Agora, imagine aplicar o conceito das bolsas de commodities e valores ao capital humano. Um estudante poderia consultar o mercado de futuros para entender a demanda projetada para a área que deseja estudar e até realizar um seguro para se proteger contra eventuais quedas de demanda que possam afetar sua carreira. Seria possível identificar, em tempo real, quais habilidades estão em alta ou em excesso, permitindo uma realocação eficiente de profissionais para atender a demanda reprimida. Os melhores talentos, independentemente de sua localização geográfica, poderiam receber salários competitivos, contribuindo simultaneamente para o desenvolvimento econômico de suas regiões.
O planeta possui hoje trilhões de dólares a serem investidos por diversos fundos. Parte do desafio é encontrar boas oportunidades; a outra é encontrar excelentes pessoas para executá-las.
Não sou ingênuo em relação aos enormes desafios de implementar essa ideia. Exemplos incluem preocupações com privacidade e possíveis reações adversas de governos. No entanto, quando a sobrevivência da raça humana está em jogo, é imprescindível que utilizemos os melhores recursos disponíveis nos projetos mais críticos, e para tanto precisamos da Bolsa de Capital Humano. A boa notícia é que a tecnologia já está ao nosso lado: seja por meio da IA, blockchain, realidade imersiva, conectividade ou criptografia, temos as ferramentas necessárias para enfrentar esses desafios.
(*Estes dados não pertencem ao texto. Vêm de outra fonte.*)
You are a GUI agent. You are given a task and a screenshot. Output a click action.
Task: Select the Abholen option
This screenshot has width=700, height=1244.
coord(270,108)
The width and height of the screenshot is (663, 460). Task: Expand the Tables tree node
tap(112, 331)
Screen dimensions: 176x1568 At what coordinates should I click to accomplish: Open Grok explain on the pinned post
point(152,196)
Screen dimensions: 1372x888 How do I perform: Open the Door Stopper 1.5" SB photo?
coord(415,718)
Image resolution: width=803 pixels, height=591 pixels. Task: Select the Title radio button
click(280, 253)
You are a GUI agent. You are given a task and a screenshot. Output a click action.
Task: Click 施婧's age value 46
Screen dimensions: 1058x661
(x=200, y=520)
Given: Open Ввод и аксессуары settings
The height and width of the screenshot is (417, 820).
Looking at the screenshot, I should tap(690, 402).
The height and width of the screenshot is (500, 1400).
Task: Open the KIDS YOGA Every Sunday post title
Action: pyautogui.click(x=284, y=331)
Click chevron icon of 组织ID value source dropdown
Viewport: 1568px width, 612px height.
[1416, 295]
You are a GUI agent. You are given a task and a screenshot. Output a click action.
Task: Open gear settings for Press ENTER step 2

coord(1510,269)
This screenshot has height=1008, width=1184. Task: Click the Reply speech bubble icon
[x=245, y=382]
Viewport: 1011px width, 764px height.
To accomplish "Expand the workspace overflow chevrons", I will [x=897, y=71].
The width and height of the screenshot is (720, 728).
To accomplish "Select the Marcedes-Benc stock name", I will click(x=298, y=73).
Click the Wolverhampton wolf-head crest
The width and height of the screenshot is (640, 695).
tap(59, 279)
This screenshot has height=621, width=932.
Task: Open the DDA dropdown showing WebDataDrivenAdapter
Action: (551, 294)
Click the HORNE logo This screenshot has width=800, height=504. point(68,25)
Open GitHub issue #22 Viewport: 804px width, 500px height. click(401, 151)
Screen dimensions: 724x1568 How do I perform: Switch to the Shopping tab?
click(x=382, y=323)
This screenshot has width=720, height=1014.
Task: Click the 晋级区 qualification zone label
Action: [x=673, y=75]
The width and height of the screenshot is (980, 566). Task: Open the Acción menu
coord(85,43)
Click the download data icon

Em um mundo de alocação otimizada de capital humano, a produtividade global atingiria níveis sem precedentes, com indivíduos trabalhando em áreas que maximizam seu potencial e suas paixões. Tal sistema incentivaria o desenvolvimento contínuo das habilidades, pois cada pessoa saberia em que e quanto se aprimorar, tornando-se mais valiosa no mercado de trabalho global. A alocação otimizada não apenas aumentaria a eficiência econômica, mas também promoveria inovação em ritmo acelerado. Setores como educação, saúde, tecnologia e sustentabilidade seriam impulsionados por especialistas altamente qualificados e engajados.
Para os céticos, lembrem-se dos feitos extraordinários da humanidade: da Revolução Industrial, que transformou economias globais, à conquista do espaço e ao pouso na Lua, além do sequenciamento do genoma humano e a criação de vacinas em tempo recorde para a COVID-19. Quando designamos recursos de forma eficiente e colaborativa, conseguimos feitos antes inimagináveis. Agora pense no que poderíamos realizar com uma alocação global otimizada de capital humano.
Espero discutir essa e muitas outras ideias com vocês no Horasis Global Meeting. O evento, sediado pela primeira vez na América do Sul, acontecerá entre os dias 25 e 26 de outubro em Vitória, Brasil, e reunirá líderes globais para discutir os desafios atuais que as sociedades enfrentam e como podemos construir pontes para o futuro.